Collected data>
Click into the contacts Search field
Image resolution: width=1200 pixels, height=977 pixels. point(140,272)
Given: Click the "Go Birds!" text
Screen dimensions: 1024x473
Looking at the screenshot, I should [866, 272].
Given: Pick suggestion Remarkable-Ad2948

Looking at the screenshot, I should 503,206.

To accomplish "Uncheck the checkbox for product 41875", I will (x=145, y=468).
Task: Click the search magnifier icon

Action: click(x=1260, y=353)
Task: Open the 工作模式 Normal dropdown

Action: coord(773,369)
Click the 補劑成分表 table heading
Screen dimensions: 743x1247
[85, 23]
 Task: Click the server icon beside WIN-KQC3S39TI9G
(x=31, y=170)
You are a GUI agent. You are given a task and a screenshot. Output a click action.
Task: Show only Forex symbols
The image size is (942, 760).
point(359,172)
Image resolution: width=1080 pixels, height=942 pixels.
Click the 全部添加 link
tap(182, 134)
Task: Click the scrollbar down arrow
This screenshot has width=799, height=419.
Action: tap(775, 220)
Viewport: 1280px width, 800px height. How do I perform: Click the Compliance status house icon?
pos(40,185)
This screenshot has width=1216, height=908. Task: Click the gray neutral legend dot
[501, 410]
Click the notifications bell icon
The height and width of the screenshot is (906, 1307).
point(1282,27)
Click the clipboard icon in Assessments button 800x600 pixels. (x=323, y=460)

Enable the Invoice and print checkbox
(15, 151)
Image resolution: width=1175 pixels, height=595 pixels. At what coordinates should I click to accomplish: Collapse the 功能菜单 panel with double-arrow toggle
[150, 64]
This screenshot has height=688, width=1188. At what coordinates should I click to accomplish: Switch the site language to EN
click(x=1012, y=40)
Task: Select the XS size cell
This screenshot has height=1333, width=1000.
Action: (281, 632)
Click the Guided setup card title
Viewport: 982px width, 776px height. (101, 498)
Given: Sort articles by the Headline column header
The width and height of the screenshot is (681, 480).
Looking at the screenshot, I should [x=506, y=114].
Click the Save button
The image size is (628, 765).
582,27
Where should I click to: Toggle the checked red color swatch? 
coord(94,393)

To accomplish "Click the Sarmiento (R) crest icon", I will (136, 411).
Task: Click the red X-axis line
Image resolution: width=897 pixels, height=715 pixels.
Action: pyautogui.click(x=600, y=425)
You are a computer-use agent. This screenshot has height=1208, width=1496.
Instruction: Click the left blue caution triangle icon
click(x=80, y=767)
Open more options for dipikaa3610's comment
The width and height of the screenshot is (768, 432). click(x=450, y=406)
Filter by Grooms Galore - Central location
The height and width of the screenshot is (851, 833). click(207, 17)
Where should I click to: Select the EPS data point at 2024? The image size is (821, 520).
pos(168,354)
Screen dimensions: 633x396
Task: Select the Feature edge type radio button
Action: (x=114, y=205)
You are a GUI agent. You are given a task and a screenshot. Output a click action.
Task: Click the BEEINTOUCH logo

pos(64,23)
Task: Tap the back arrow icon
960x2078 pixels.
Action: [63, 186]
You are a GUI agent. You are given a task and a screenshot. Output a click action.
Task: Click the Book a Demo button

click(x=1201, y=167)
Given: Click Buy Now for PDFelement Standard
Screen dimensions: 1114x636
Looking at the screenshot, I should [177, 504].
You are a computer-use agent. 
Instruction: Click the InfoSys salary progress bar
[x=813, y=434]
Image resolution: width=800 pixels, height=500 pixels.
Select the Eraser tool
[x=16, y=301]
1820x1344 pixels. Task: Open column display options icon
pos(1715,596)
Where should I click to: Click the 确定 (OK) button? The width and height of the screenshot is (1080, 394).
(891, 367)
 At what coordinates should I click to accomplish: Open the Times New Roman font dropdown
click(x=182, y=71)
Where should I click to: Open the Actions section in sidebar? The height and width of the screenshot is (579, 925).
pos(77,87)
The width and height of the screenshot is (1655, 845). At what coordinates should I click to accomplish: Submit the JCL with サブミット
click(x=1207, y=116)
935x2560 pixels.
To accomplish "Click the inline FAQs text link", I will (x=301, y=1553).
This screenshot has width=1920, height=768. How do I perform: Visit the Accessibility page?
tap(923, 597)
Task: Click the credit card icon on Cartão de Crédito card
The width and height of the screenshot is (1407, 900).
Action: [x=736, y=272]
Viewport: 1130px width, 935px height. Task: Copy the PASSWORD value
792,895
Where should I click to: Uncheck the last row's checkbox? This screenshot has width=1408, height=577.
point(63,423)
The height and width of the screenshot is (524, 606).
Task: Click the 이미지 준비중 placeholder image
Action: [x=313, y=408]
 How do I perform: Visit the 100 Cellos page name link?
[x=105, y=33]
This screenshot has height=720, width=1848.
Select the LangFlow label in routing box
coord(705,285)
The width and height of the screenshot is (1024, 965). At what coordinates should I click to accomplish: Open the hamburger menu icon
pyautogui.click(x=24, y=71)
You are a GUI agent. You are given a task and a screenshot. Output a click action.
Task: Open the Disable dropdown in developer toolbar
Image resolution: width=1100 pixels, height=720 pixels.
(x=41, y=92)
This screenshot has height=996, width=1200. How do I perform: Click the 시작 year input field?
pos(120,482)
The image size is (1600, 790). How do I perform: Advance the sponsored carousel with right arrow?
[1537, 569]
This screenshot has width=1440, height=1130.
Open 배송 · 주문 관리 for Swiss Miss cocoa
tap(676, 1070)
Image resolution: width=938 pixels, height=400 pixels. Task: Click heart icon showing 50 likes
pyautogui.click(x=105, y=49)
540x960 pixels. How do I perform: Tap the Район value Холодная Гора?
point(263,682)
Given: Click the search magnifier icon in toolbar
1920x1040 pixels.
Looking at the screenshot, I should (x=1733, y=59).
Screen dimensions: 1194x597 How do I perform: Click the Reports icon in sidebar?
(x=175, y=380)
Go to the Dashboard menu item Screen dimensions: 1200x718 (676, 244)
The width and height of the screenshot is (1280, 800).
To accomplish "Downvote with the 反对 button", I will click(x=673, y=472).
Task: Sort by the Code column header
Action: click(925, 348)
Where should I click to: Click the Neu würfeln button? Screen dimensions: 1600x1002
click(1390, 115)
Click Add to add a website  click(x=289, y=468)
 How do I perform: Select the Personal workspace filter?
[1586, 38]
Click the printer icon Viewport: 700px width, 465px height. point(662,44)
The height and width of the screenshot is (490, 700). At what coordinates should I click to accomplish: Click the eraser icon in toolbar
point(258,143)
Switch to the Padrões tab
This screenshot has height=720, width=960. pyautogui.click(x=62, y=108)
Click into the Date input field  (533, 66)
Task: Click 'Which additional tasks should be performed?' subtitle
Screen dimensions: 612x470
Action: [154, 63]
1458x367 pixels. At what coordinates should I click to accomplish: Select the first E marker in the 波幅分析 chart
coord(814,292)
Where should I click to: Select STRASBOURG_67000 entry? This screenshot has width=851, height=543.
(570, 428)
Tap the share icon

Task details>
What you should do is return the records above exactly, leaving nothing out.

Exercise response>
Click into the contacts Search field
Image resolution: width=1200 pixels, height=977 pixels. point(140,272)
Given: Click the "Go Birds!" text
Screen dimensions: 1024x473
Looking at the screenshot, I should [866, 272].
Given: Pick suggestion Remarkable-Ad2948

Looking at the screenshot, I should 503,206.

To accomplish "Uncheck the checkbox for product 41875", I will (x=145, y=468).
Task: Click the search magnifier icon

Action: click(x=1260, y=353)
Task: Open the 工作模式 Normal dropdown

Action: coord(773,369)
Click the 補劑成分表 table heading
Screen dimensions: 743x1247
[85, 23]
 Task: Click the server icon beside WIN-KQC3S39TI9G
(x=31, y=170)
You are a GUI agent. You are given a task and a screenshot. Output a click action.
Task: Show only Forex symbols
The image size is (942, 760).
point(359,172)
Image resolution: width=1080 pixels, height=942 pixels.
Click the 全部添加 link
tap(182, 134)
Task: Click the scrollbar down arrow
This screenshot has width=799, height=419.
Action: tap(775, 220)
Viewport: 1280px width, 800px height. How do I perform: Click the Compliance status house icon?
pos(40,185)
This screenshot has width=1216, height=908. Task: Click the gray neutral legend dot
[501, 410]
Click the notifications bell icon
The height and width of the screenshot is (906, 1307).
point(1282,27)
Click the clipboard icon in Assessments button 800x600 pixels. (x=323, y=460)

Enable the Invoice and print checkbox
(15, 151)
Image resolution: width=1175 pixels, height=595 pixels. At what coordinates should I click to accomplish: Collapse the 功能菜单 panel with double-arrow toggle
[150, 64]
This screenshot has height=688, width=1188. At what coordinates should I click to accomplish: Switch the site language to EN
click(x=1012, y=40)
Task: Select the XS size cell
This screenshot has height=1333, width=1000.
Action: (281, 632)
Click the Guided setup card title
Viewport: 982px width, 776px height. (101, 498)
Given: Sort articles by the Headline column header
The width and height of the screenshot is (681, 480).
Looking at the screenshot, I should [x=506, y=114].
Click the Save button
The image size is (628, 765).
582,27
Where should I click to: Toggle the checked red color swatch? 
coord(94,393)

To accomplish "Click the Sarmiento (R) crest icon", I will (136, 411).
Task: Click the red X-axis line
Image resolution: width=897 pixels, height=715 pixels.
Action: pyautogui.click(x=600, y=425)
You are a computer-use agent. This screenshot has height=1208, width=1496.
Instruction: Click the left blue caution triangle icon
click(x=80, y=767)
Open more options for dipikaa3610's comment
The width and height of the screenshot is (768, 432). click(x=450, y=406)
Filter by Grooms Galore - Central location
The height and width of the screenshot is (851, 833). click(207, 17)
Where should I click to: Select the EPS data point at 2024? The image size is (821, 520).
pos(168,354)
Screen dimensions: 633x396
Task: Select the Feature edge type radio button
Action: (x=114, y=205)
You are a GUI agent. You are given a task and a screenshot. Output a click action.
Task: Click the BEEINTOUCH logo

pos(64,23)
Task: Tap the back arrow icon
960x2078 pixels.
Action: [63, 186]
You are a GUI agent. You are given a task and a screenshot. Output a click action.
Task: Click the Book a Demo button

click(x=1201, y=167)
Given: Click Buy Now for PDFelement Standard
Screen dimensions: 1114x636
Looking at the screenshot, I should [177, 504].
You are a computer-use agent. 
Instruction: Click the InfoSys salary progress bar
[x=813, y=434]
Image resolution: width=800 pixels, height=500 pixels.
Select the Eraser tool
[x=16, y=301]
1820x1344 pixels. Task: Open column display options icon
pos(1715,596)
Where should I click to: Click the 确定 (OK) button? The width and height of the screenshot is (1080, 394).
(891, 367)
 At what coordinates should I click to accomplish: Open the Times New Roman font dropdown
click(x=182, y=71)
Where should I click to: Open the Actions section in sidebar? The height and width of the screenshot is (579, 925).
pos(77,87)
The width and height of the screenshot is (1655, 845). At what coordinates should I click to accomplish: Submit the JCL with サブミット
click(x=1207, y=116)
935x2560 pixels.
To accomplish "Click the inline FAQs text link", I will (x=301, y=1553).
This screenshot has width=1920, height=768. How do I perform: Visit the Accessibility page?
tap(923, 597)
Task: Click the credit card icon on Cartão de Crédito card
The width and height of the screenshot is (1407, 900).
Action: [x=736, y=272]
Viewport: 1130px width, 935px height. Task: Copy the PASSWORD value
792,895
Where should I click to: Uncheck the last row's checkbox? This screenshot has width=1408, height=577.
point(63,423)
The height and width of the screenshot is (524, 606).
Task: Click the 이미지 준비중 placeholder image
Action: [x=313, y=408]
 How do I perform: Visit the 100 Cellos page name link?
[x=105, y=33]
This screenshot has height=720, width=1848.
Select the LangFlow label in routing box
coord(705,285)
The width and height of the screenshot is (1024, 965). At what coordinates should I click to accomplish: Open the hamburger menu icon
pyautogui.click(x=24, y=71)
You are a GUI agent. You are given a task and a screenshot. Output a click action.
Task: Open the Disable dropdown in developer toolbar
Image resolution: width=1100 pixels, height=720 pixels.
(x=41, y=92)
This screenshot has height=996, width=1200. How do I perform: Click the 시작 year input field?
pos(120,482)
The image size is (1600, 790). How do I perform: Advance the sponsored carousel with right arrow?
[1537, 569]
This screenshot has width=1440, height=1130.
Open 배송 · 주문 관리 for Swiss Miss cocoa
tap(676, 1070)
Image resolution: width=938 pixels, height=400 pixels. Task: Click heart icon showing 50 likes
pyautogui.click(x=105, y=49)
540x960 pixels. How do I perform: Tap the Район value Холодная Гора?
point(263,682)
Given: Click the search magnifier icon in toolbar
1920x1040 pixels.
Looking at the screenshot, I should (x=1733, y=59).
Screen dimensions: 1194x597 How do I perform: Click the Reports icon in sidebar?
(x=175, y=380)
Go to the Dashboard menu item Screen dimensions: 1200x718 (676, 244)
The width and height of the screenshot is (1280, 800).
To accomplish "Downvote with the 反对 button", I will click(x=673, y=472).
Task: Sort by the Code column header
Action: click(925, 348)
Where should I click to: Click the Neu würfeln button? Screen dimensions: 1600x1002
click(1390, 115)
Click Add to add a website  click(x=289, y=468)
 How do I perform: Select the Personal workspace filter?
[1586, 38]
Click the printer icon Viewport: 700px width, 465px height. point(662,44)
The height and width of the screenshot is (490, 700). At what coordinates should I click to accomplish: Click the eraser icon in toolbar
point(258,143)
Switch to the Padrões tab
This screenshot has height=720, width=960. pyautogui.click(x=62, y=108)
Click into the Date input field  (533, 66)
Task: Click 'Which additional tasks should be performed?' subtitle
Screen dimensions: 612x470
Action: [154, 63]
1458x367 pixels. At what coordinates should I click to accomplish: Select the first E marker in the 波幅分析 chart
coord(814,292)
Where should I click to: Select STRASBOURG_67000 entry? This screenshot has width=851, height=543.
(570, 428)
Tap the share icon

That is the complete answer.